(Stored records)
=======
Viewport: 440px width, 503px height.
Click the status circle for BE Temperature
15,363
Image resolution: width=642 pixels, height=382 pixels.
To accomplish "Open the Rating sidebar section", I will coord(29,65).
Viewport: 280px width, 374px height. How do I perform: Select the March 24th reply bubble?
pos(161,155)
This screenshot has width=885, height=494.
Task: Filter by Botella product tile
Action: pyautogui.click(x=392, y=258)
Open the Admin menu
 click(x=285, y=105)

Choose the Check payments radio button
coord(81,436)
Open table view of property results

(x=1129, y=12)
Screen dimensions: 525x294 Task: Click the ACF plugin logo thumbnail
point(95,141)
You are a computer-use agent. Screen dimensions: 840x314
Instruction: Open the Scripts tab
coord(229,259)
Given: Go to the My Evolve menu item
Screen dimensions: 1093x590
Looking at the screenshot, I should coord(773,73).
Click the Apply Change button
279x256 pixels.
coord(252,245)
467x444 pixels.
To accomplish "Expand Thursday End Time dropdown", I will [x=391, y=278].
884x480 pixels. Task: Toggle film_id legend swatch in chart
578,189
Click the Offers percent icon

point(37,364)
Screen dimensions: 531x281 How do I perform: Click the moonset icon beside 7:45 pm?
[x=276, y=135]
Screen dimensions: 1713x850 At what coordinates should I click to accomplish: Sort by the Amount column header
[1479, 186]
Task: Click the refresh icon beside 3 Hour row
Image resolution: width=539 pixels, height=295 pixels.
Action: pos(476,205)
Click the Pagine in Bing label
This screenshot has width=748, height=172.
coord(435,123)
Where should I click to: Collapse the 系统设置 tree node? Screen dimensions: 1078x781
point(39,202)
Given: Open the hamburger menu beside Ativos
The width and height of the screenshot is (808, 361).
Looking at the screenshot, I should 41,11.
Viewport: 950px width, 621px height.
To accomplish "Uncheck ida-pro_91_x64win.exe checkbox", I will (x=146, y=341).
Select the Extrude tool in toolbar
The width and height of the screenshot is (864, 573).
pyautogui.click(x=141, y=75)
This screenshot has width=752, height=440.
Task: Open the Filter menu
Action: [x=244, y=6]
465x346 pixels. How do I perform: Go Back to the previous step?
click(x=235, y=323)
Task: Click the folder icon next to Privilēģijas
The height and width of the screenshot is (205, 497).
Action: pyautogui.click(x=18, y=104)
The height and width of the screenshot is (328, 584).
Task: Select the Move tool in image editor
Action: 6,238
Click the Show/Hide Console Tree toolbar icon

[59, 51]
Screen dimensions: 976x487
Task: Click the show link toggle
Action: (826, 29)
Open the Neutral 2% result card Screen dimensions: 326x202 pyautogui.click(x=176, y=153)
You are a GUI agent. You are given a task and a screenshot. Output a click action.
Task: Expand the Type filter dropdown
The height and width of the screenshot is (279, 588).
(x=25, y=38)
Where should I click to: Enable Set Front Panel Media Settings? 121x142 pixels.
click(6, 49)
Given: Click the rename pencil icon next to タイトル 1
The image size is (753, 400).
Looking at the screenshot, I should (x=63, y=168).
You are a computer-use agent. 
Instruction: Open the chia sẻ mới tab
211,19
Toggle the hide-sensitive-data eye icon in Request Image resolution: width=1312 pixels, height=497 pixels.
=======
Exercise goal:
Once you find the line with "884x480 pixels. Task: Toggle" in the entries above, output it and each line after it up to and including the line with "Task: Click the refresh", and nothing else.

Solution:
884x480 pixels. Task: Toggle film_id legend swatch in chart
578,189
Click the Offers percent icon

point(37,364)
Screen dimensions: 531x281 How do I perform: Click the moonset icon beside 7:45 pm?
[x=276, y=135]
Screen dimensions: 1713x850 At what coordinates should I click to accomplish: Sort by the Amount column header
[1479, 186]
Task: Click the refresh icon beside 3 Hour row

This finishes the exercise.